## [THE DATA]

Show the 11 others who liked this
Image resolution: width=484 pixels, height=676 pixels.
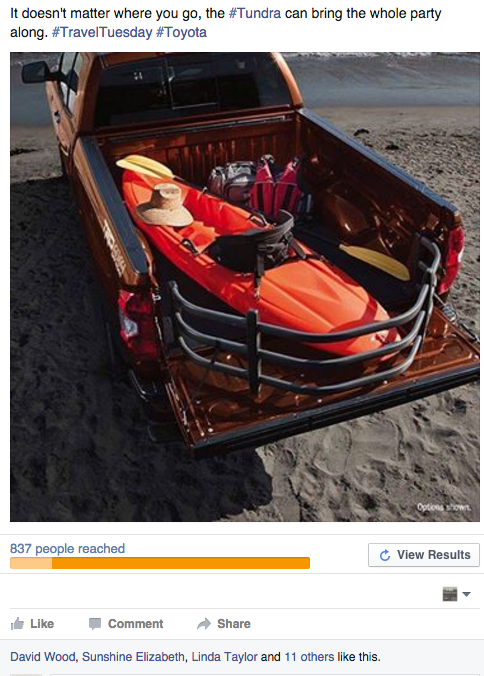pos(309,657)
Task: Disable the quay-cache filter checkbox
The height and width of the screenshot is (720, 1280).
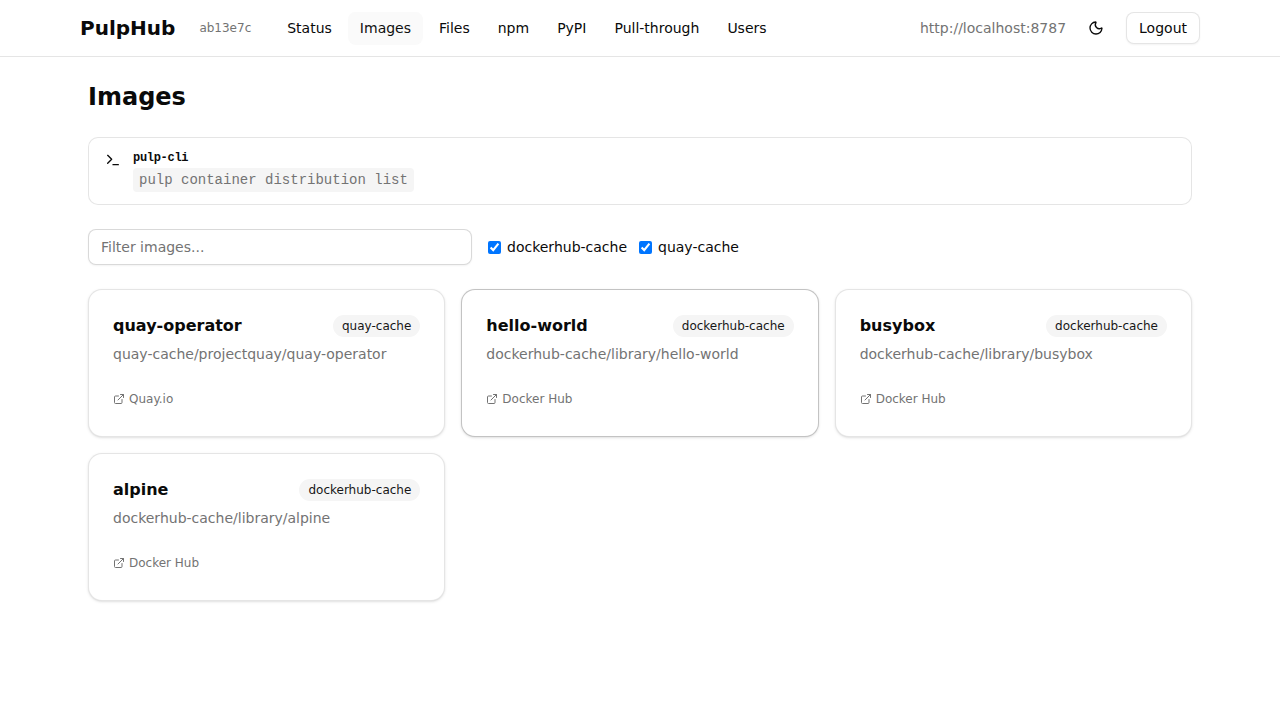Action: (x=645, y=247)
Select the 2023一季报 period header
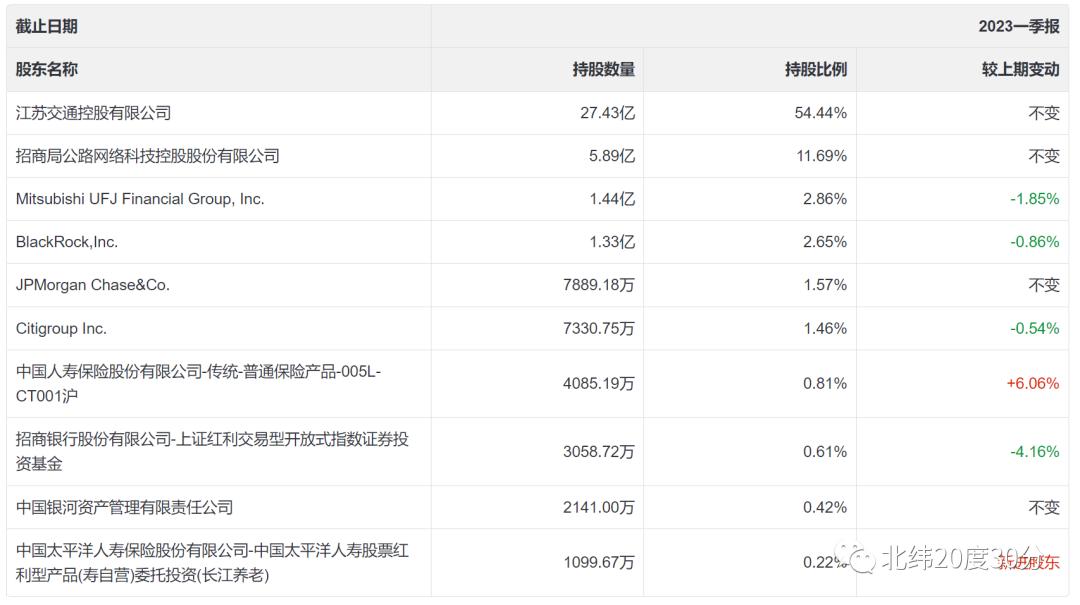The height and width of the screenshot is (605, 1080). coord(1018,27)
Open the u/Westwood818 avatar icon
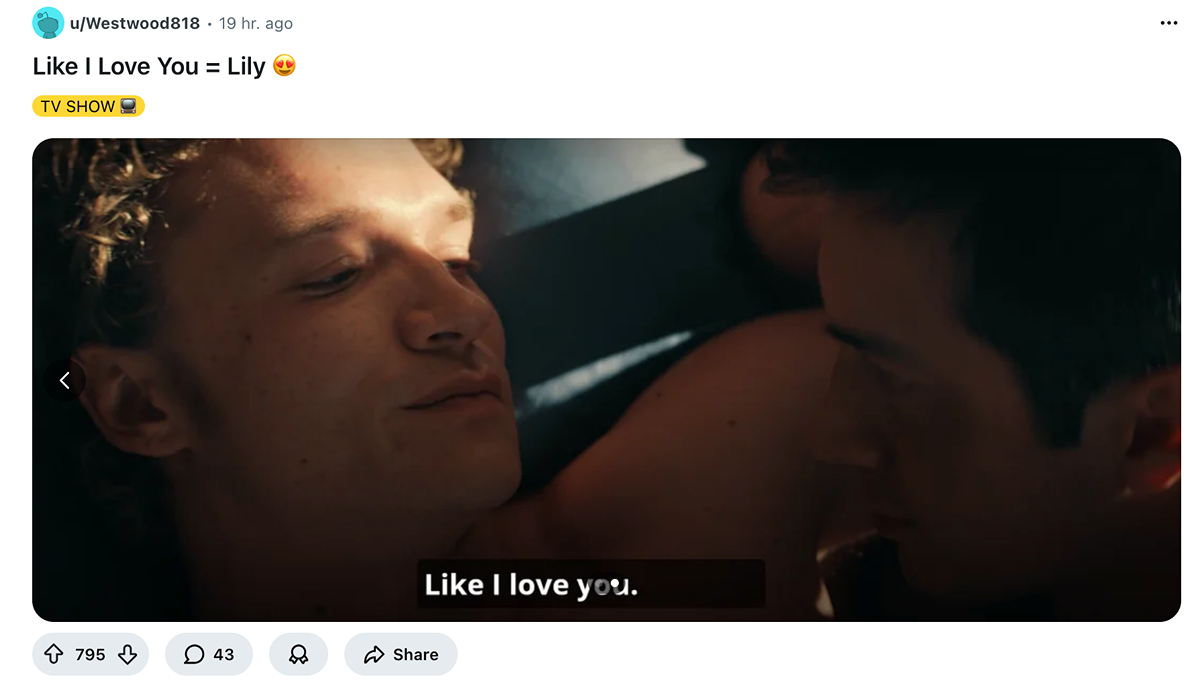The height and width of the screenshot is (683, 1200). [x=48, y=23]
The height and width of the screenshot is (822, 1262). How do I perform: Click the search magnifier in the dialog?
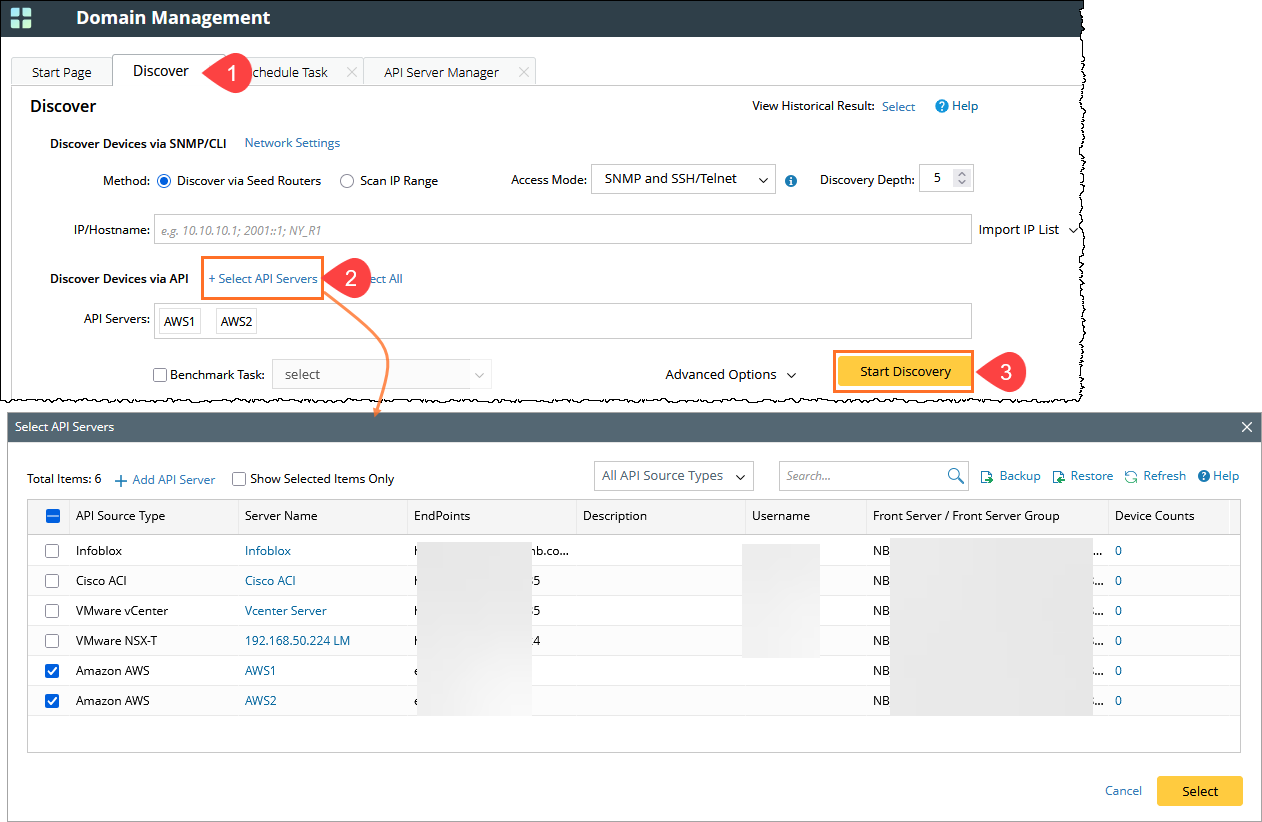(955, 475)
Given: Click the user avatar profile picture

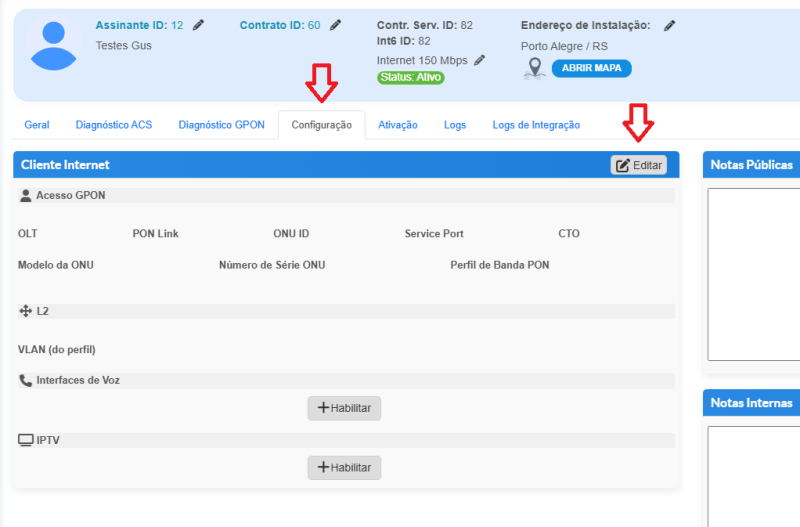Looking at the screenshot, I should point(54,45).
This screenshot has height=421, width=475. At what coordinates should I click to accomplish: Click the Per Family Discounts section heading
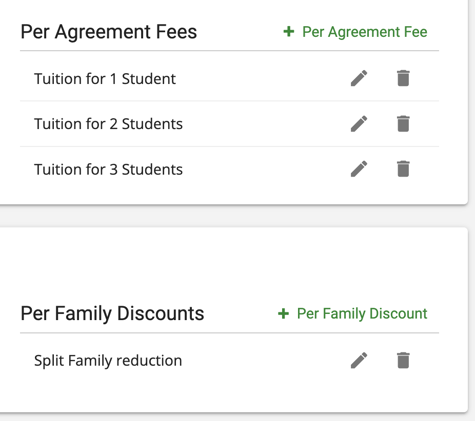(x=112, y=314)
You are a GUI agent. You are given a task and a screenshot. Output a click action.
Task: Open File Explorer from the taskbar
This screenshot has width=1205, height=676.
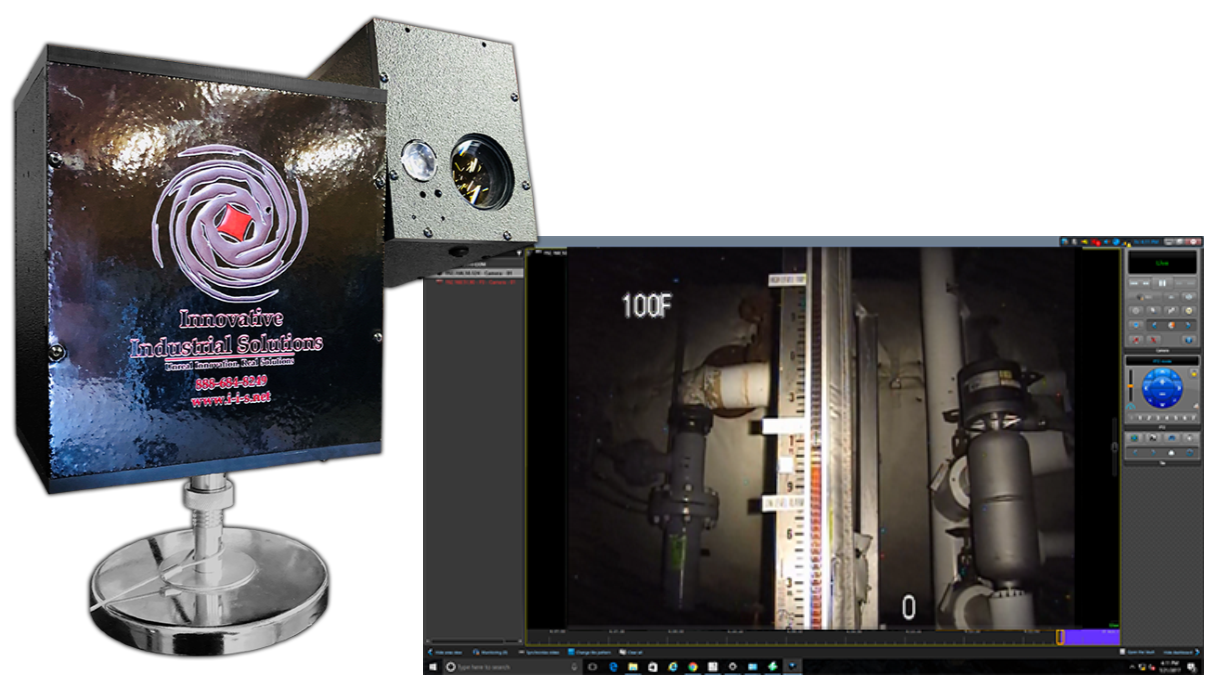[x=632, y=666]
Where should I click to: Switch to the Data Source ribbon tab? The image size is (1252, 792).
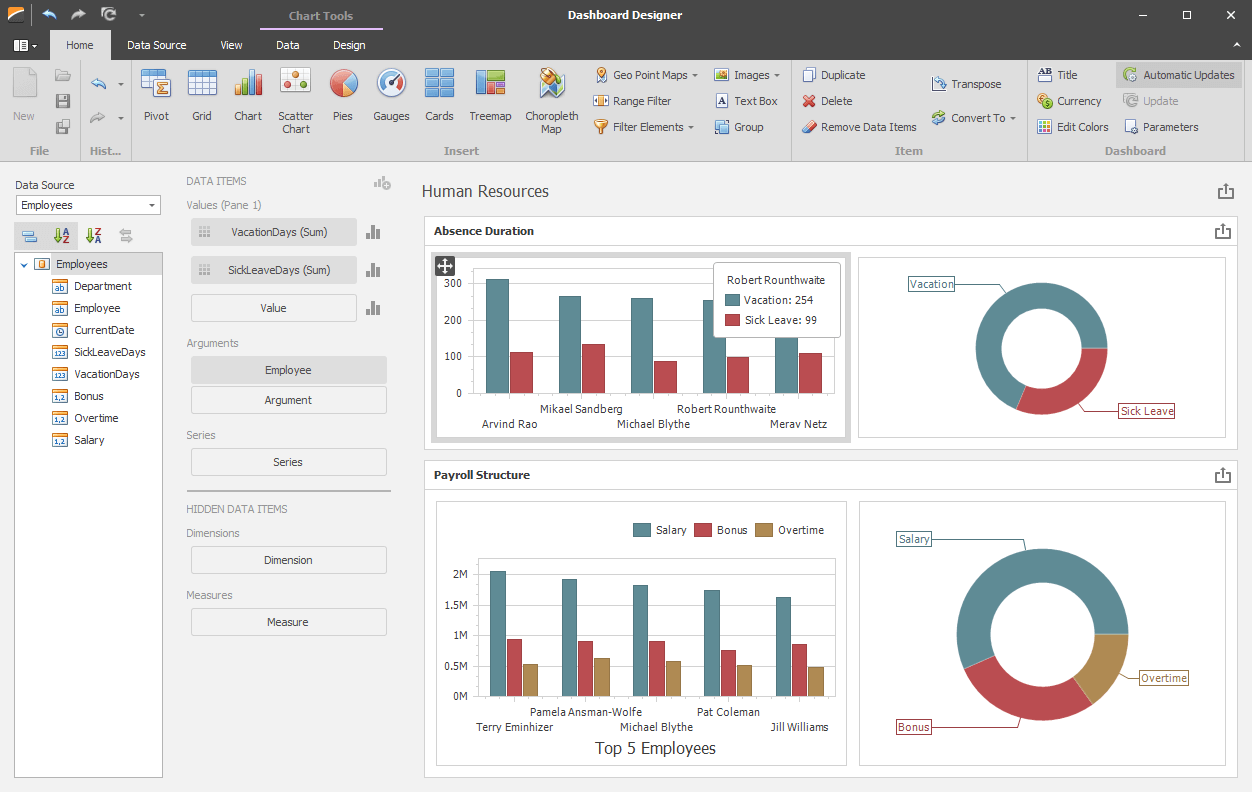(156, 45)
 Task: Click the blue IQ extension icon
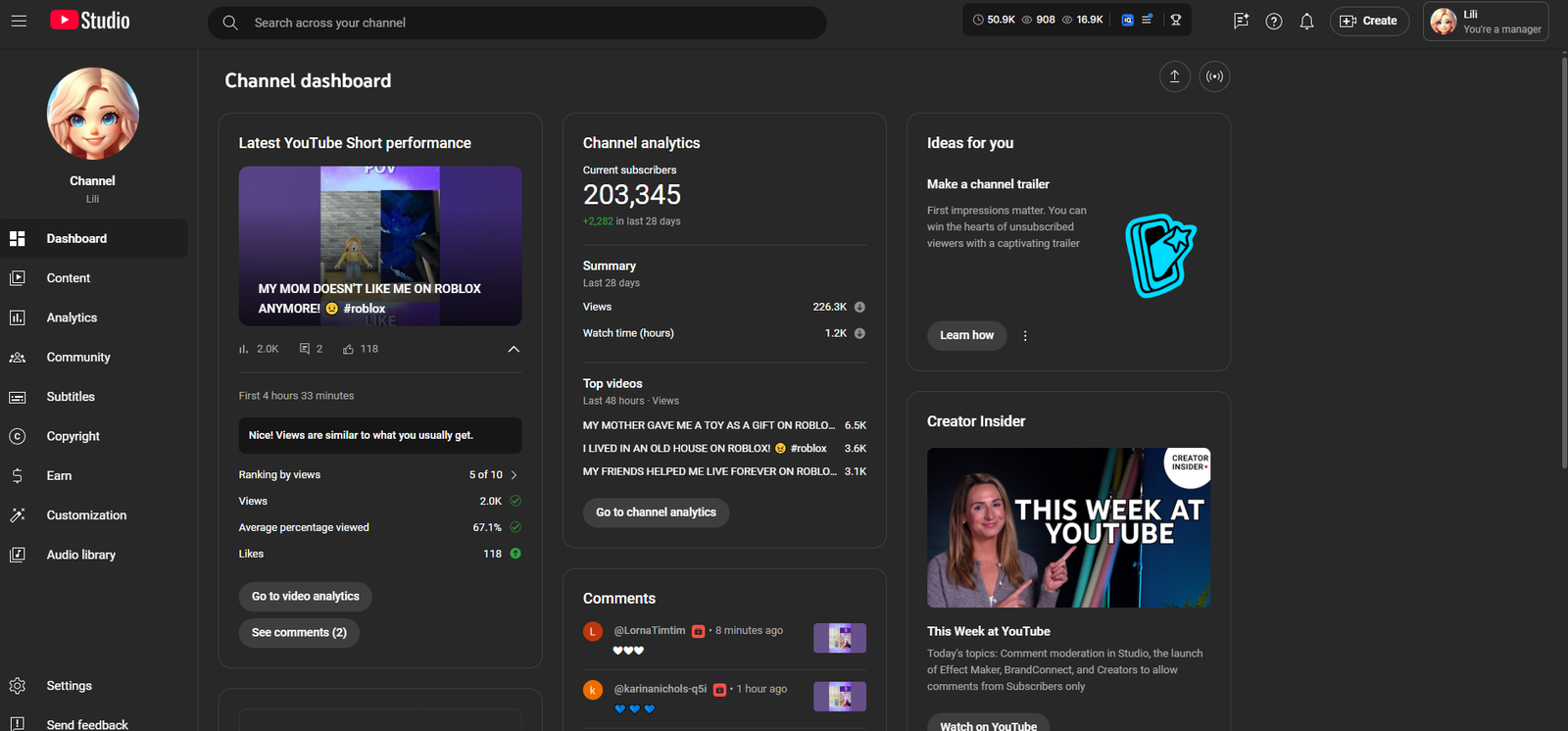click(x=1128, y=20)
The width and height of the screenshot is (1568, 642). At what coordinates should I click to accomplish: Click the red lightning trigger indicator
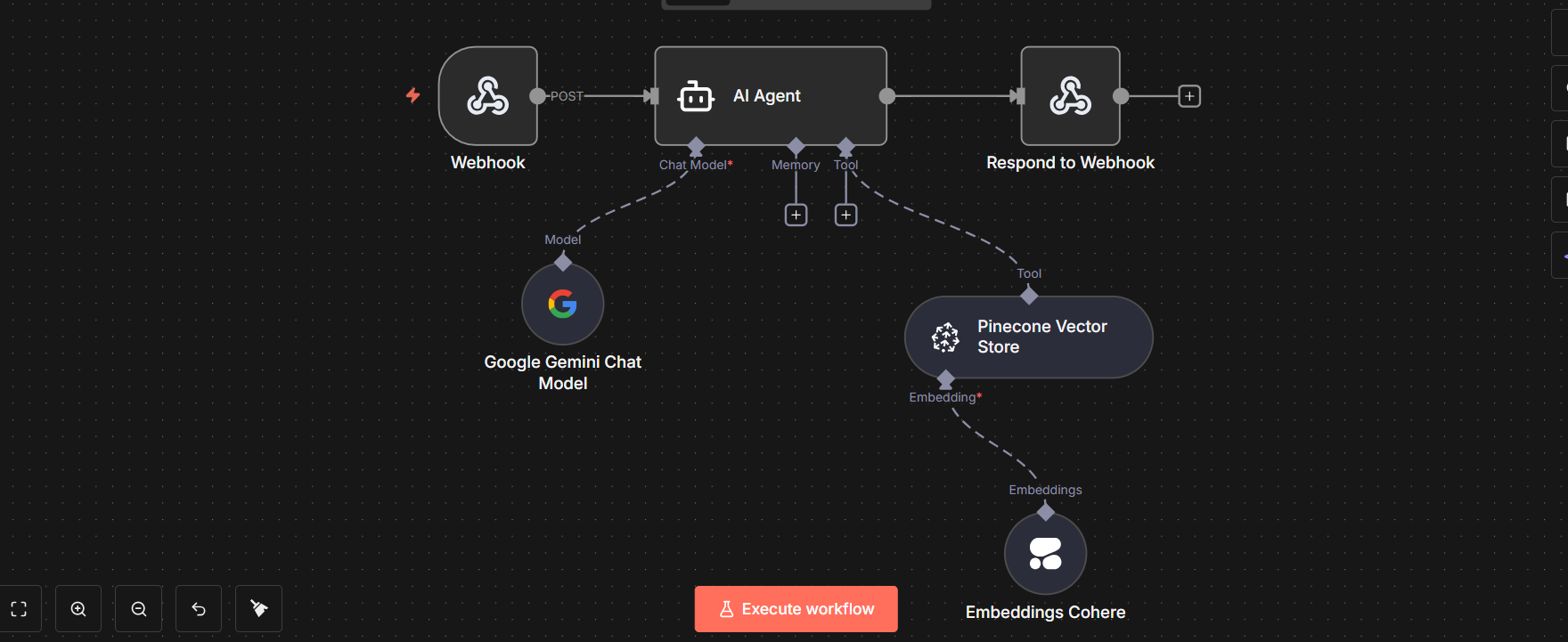(413, 95)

## [REQUIRED WORK]
Copy out all of the data above word for word, and leave the pictures out of your copy.

## [RESULT]
Show the 11 others who liked this
Image resolution: width=484 pixels, height=676 pixels.
pos(309,657)
Task: Disable the quay-cache filter checkbox
The height and width of the screenshot is (720, 1280).
Action: (x=645, y=247)
Select the 2023一季报 period header
The height and width of the screenshot is (605, 1080). coord(1018,27)
Open the u/Westwood818 avatar icon
The height and width of the screenshot is (683, 1200). [x=48, y=23]
The height and width of the screenshot is (822, 1262). How do I perform: Click the search magnifier in the dialog?
(955, 475)
Given: Click the user avatar profile picture

Looking at the screenshot, I should point(54,45).
This screenshot has height=421, width=475. At what coordinates should I click to accomplish: Click the Per Family Discounts section heading
(x=112, y=314)
You are a GUI agent. You are given a task and a screenshot. Output a click action.
Task: Open File Explorer from the taskbar
This screenshot has width=1205, height=676.
[x=632, y=666]
Where should I click to: Switch to the Data Source ribbon tab? The image size is (1252, 792).
(156, 45)
 Task: Click the blue IQ extension icon
click(x=1128, y=20)
The width and height of the screenshot is (1568, 642). At what coordinates should I click to accomplish: Click the red lightning trigger indicator
(413, 95)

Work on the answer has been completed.